### About this task
Retype only the lines at the head of the records, first through the one with "Given: Click the Undo button", exactly as written.

### Stored entries
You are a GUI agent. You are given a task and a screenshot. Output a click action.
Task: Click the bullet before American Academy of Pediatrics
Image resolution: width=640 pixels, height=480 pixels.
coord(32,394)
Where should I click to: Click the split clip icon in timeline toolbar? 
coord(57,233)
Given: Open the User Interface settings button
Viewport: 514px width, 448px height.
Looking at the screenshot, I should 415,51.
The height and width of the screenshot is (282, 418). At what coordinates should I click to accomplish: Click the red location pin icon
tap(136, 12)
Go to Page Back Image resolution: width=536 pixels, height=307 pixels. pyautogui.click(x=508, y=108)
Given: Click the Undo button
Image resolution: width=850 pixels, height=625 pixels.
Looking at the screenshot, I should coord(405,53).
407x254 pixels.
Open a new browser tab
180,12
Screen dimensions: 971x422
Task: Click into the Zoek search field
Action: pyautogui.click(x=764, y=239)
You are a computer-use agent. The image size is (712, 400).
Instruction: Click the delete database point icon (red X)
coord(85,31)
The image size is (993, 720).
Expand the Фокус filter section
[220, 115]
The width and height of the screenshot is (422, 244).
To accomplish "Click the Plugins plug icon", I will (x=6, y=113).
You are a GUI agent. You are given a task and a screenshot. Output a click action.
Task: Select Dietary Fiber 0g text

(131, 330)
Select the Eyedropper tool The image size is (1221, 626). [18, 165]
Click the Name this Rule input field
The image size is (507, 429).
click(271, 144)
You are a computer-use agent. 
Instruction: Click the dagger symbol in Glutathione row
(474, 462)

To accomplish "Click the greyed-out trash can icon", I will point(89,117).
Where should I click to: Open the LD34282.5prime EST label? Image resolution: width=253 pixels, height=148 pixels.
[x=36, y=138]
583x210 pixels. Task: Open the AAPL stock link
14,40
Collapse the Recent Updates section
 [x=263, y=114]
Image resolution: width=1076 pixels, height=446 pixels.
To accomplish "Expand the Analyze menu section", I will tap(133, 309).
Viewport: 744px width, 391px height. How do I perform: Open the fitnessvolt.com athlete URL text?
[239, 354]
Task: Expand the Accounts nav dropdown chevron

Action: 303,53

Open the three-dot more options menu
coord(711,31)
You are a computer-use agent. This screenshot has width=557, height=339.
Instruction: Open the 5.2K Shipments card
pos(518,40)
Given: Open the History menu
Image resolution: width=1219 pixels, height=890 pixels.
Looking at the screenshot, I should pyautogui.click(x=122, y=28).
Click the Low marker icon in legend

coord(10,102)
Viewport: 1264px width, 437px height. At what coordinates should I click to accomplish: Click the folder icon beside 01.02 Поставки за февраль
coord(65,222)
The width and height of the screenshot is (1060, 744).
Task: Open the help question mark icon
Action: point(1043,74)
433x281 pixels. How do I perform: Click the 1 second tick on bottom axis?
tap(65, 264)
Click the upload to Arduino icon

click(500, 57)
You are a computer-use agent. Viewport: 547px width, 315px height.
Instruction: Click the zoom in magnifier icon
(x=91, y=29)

### Exercise response
You are a GUI agent. You are given a task and a screenshot. Output a click action.
Task: Click the bullet before American Academy of Pediatrics
Image resolution: width=640 pixels, height=480 pixels.
coord(32,394)
Where should I click to: Click the split clip icon in timeline toolbar? 
coord(57,233)
Given: Open the User Interface settings button
Viewport: 514px width, 448px height.
Looking at the screenshot, I should 415,51.
The height and width of the screenshot is (282, 418). At what coordinates should I click to accomplish: Click the red location pin icon
tap(136, 12)
Go to Page Back Image resolution: width=536 pixels, height=307 pixels. pyautogui.click(x=508, y=108)
Given: Click the Undo button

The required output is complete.